# Source data
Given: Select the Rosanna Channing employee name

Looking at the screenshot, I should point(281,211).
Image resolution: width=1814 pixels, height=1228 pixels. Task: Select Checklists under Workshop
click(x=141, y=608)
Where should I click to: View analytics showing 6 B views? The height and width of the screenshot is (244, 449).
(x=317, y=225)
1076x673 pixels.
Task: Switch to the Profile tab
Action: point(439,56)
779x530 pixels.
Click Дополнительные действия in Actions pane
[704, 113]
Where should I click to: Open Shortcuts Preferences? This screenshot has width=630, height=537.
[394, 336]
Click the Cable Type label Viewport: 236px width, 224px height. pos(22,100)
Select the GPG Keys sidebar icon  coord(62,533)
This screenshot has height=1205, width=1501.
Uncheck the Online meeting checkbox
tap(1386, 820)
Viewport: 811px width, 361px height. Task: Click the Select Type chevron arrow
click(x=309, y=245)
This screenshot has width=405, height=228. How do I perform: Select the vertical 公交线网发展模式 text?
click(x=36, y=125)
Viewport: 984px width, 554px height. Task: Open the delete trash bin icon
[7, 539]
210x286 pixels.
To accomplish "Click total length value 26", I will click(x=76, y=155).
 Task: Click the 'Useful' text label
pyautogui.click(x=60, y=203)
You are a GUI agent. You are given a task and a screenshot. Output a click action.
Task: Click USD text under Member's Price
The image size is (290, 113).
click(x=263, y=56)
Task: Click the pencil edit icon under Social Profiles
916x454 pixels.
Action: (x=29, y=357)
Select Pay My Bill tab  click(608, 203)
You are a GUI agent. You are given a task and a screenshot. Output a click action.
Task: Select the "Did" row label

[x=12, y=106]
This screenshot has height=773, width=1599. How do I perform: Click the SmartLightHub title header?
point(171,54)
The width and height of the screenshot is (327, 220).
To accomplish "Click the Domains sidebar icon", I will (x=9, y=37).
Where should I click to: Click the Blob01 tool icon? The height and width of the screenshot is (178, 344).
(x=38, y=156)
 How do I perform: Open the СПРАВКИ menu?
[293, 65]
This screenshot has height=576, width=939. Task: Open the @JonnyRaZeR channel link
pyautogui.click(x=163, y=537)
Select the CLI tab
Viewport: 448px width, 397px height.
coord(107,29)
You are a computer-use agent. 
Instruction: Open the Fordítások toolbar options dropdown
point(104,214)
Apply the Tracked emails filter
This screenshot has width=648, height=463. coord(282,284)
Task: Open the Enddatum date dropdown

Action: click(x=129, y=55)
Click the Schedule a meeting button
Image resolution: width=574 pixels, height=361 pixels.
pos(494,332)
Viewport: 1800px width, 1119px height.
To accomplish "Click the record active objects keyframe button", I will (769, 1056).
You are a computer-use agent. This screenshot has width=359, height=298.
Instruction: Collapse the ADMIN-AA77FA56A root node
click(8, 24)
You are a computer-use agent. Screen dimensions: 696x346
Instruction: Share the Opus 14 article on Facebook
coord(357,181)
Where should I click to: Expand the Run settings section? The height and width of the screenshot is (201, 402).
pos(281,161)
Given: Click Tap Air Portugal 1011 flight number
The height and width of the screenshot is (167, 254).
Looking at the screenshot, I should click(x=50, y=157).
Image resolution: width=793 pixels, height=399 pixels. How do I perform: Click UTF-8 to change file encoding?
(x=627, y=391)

# Prompt
Please rewrite the data above, changing every "GUI agent" to "interface agent" and keeping everything else the same.

# Exercise output
Given: Select the Rosanna Channing employee name

Looking at the screenshot, I should point(281,211).
Image resolution: width=1814 pixels, height=1228 pixels. Task: Select Checklists under Workshop
click(x=141, y=608)
Where should I click to: View analytics showing 6 B views? The height and width of the screenshot is (244, 449).
(x=317, y=225)
1076x673 pixels.
Task: Switch to the Profile tab
Action: point(439,56)
779x530 pixels.
Click Дополнительные действия in Actions pane
[704, 113]
Where should I click to: Open Shortcuts Preferences? This screenshot has width=630, height=537.
[394, 336]
Click the Cable Type label Viewport: 236px width, 224px height. pos(22,100)
Select the GPG Keys sidebar icon  coord(62,533)
This screenshot has height=1205, width=1501.
Uncheck the Online meeting checkbox
tap(1386, 820)
Viewport: 811px width, 361px height. Task: Click the Select Type chevron arrow
click(x=309, y=245)
This screenshot has width=405, height=228. How do I perform: Select the vertical 公交线网发展模式 text?
click(x=36, y=125)
Viewport: 984px width, 554px height. Task: Open the delete trash bin icon
[7, 539]
210x286 pixels.
To accomplish "Click total length value 26", I will click(x=76, y=155).
 Task: Click the 'Useful' text label
pyautogui.click(x=60, y=203)
You are a interface agent. You are given a task and a screenshot. Output a click action.
Task: Click USD text under Member's Price
The image size is (290, 113).
click(x=263, y=56)
Task: Click the pencil edit icon under Social Profiles
916x454 pixels.
Action: (x=29, y=357)
Select Pay My Bill tab  click(608, 203)
You are a interface agent. You are given a task and a screenshot. Output a click action.
Task: Select the "Did" row label

[x=12, y=106]
This screenshot has height=773, width=1599. How do I perform: Click the SmartLightHub title header?
point(171,54)
The width and height of the screenshot is (327, 220).
To accomplish "Click the Domains sidebar icon", I will (x=9, y=37).
Where should I click to: Click the Blob01 tool icon? The height and width of the screenshot is (178, 344).
(x=38, y=156)
 How do I perform: Open the СПРАВКИ menu?
[293, 65]
This screenshot has height=576, width=939. Task: Open the @JonnyRaZeR channel link
pyautogui.click(x=163, y=537)
Select the CLI tab
Viewport: 448px width, 397px height.
coord(107,29)
You are a computer-use agent. 
Instruction: Open the Fordítások toolbar options dropdown
point(104,214)
Apply the Tracked emails filter
This screenshot has width=648, height=463. coord(282,284)
Task: Open the Enddatum date dropdown

Action: click(x=129, y=55)
Click the Schedule a meeting button
Image resolution: width=574 pixels, height=361 pixels.
pos(494,332)
Viewport: 1800px width, 1119px height.
To accomplish "Click the record active objects keyframe button", I will (769, 1056).
You are a computer-use agent. This screenshot has width=359, height=298.
Instruction: Collapse the ADMIN-AA77FA56A root node
click(8, 24)
You are a computer-use agent. Screen dimensions: 696x346
Instruction: Share the Opus 14 article on Facebook
coord(357,181)
Where should I click to: Expand the Run settings section? The height and width of the screenshot is (201, 402).
pos(281,161)
Given: Click Tap Air Portugal 1011 flight number
The height and width of the screenshot is (167, 254).
Looking at the screenshot, I should click(x=50, y=157).
Image resolution: width=793 pixels, height=399 pixels. How do I perform: Click UTF-8 to change file encoding?
(x=627, y=391)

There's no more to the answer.